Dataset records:
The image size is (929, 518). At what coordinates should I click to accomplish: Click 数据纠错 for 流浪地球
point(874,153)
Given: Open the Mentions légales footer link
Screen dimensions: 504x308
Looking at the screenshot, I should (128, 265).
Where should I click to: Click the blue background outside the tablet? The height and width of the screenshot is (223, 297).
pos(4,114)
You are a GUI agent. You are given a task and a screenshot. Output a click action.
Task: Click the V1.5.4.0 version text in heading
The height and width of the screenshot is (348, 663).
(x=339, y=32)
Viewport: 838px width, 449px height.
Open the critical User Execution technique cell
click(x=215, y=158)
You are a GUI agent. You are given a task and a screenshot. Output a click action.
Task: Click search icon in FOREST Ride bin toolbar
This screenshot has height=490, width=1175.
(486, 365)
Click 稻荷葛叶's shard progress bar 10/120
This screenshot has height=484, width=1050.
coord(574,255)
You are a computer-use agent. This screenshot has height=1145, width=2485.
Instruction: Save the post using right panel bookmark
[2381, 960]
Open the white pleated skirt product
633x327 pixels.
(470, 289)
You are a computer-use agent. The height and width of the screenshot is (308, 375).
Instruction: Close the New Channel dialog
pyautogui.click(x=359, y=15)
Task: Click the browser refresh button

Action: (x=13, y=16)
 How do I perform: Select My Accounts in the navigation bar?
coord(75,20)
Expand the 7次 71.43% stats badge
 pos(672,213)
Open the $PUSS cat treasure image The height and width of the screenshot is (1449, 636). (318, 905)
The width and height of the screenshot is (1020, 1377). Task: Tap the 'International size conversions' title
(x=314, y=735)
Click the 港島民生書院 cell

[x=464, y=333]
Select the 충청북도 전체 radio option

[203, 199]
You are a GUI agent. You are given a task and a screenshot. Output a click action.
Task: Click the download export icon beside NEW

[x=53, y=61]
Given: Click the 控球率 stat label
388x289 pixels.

## [What to do]
Retype each line above, keeping every character.

## [Result]
The image size is (929, 518). At what coordinates should I click to accomplish: Click 数据纠错 for 流浪地球
point(874,153)
Given: Open the Mentions légales footer link
Screen dimensions: 504x308
Looking at the screenshot, I should (128, 265).
Where should I click to: Click the blue background outside the tablet? The height and width of the screenshot is (223, 297).
pos(4,114)
You are a GUI agent. You are given a task and a screenshot. Output a click action.
Task: Click the V1.5.4.0 version text in heading
The height and width of the screenshot is (348, 663).
(x=339, y=32)
Viewport: 838px width, 449px height.
Open the critical User Execution technique cell
click(x=215, y=158)
You are a GUI agent. You are given a task and a screenshot. Output a click action.
Task: Click search icon in FOREST Ride bin toolbar
This screenshot has height=490, width=1175.
(486, 365)
Click 稻荷葛叶's shard progress bar 10/120
This screenshot has height=484, width=1050.
coord(574,255)
You are a computer-use agent. This screenshot has height=1145, width=2485.
Instruction: Save the post using right panel bookmark
[2381, 960]
Open the white pleated skirt product
633x327 pixels.
(470, 289)
You are a computer-use agent. The height and width of the screenshot is (308, 375).
Instruction: Close the New Channel dialog
pyautogui.click(x=359, y=15)
Task: Click the browser refresh button

Action: (x=13, y=16)
 How do I perform: Select My Accounts in the navigation bar?
coord(75,20)
Expand the 7次 71.43% stats badge
 pos(672,213)
Open the $PUSS cat treasure image The height and width of the screenshot is (1449, 636). (318, 905)
The width and height of the screenshot is (1020, 1377). Task: Tap the 'International size conversions' title
(x=314, y=735)
Click the 港島民生書院 cell

[x=464, y=333]
Select the 충청북도 전체 radio option

[203, 199]
You are a GUI agent. You are given a task and a screenshot. Output a click action.
Task: Click the download export icon beside NEW

[x=53, y=61]
Given: Click the 控球率 stat label
388x289 pixels.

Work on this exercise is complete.